O relatório destaca que as respostas ao HIV têm sucesso quando baseadas em uma forte liderança política com ações como respeitar a ciência, dados e evidências; enfrentar as desigualdades que impedem o progresso na resposta ao HIV e outras pandemias; fortalecer as comunidades e as organizações da sociedade civil em seu papel vital na resposta; e garantir financiamento suficiente e sustentável.

Investimentos 

O relatório do Unaids mostra, também, que o progresso rumo ao fim da Aids tem sido mais forte nos países e regiões com maior investimento financeiro.
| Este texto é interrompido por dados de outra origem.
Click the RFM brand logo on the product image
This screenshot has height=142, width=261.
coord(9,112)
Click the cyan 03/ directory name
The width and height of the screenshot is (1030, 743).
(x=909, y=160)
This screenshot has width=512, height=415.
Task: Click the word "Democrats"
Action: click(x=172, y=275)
Na África Oriental e Austral, por exemplo, as novas infecções por HIV foram reduzidas em 57% desde 2010 e o número de pessoas em tratamento antirretroviral triplicou, passando de 7,7 milhões em 2010 para 29,8 milhões em 2022.

Com o apoio e investimento no combate à Aids em crianças, 82% das mulheres grávidas e lactantes vivendo com o HIV em todo o mundo tiveram acesso ao tratamento antirretroviral em 2022, em comparação com 46% em 2010, o que levou a uma redução de 58% nas novas infecções por HIV em crianças de 2010 a 2022, o número mais baixo desde a década de 1980.

Marcos legais

Segundo o relatório, o fortalecimento do progresso na resposta ao HIV passa pela garantia de que os marcos legais e políticos não comprometam os direitos humanos, mas os protejam. Vários países revogaram leis prejudiciais em 2022 e 2023, incluindo Antígua e Barbuda, Ilhas Cook, Barbados, São Cristóvão e Nevis e Singapura que criminalizavam as relações sexuais entre pessoas do mesmo sexo.

Financiamento

O financiamento para o HIV também diminuiu em 2022, tanto de fontes internacionais quanto domésticas, retornando ao mesmo nível de 2013. Os recursos totalizaram US$ 20,8 bilhões em 2022, muito aquém dos US$ 29,3 bilhões necessários até 2025, afirma o documento.

O relatório expõe, no entanto, que existe agora uma oportunidade para acabar com a Aids na medida em que a vontade política é estimulada por meio dos investimentos em resposta sustentável ao HIV.

Esses recursos devem ser focados no que mais importa, reforça o Unaids: integração dos sistemas de saúde, leis não discriminatórias, igualdade de gênero e fortalecimento das redes comunitárias de assistência e apoio.

“Os fatos e os números compartilhados neste relatório não mostram que o mundo já está no caminho certo, mas indicam claramente que podemos chegar lá. O caminho a seguir é muito claro”, observa a diretora executiva do Unaids, Winnie Byanyima.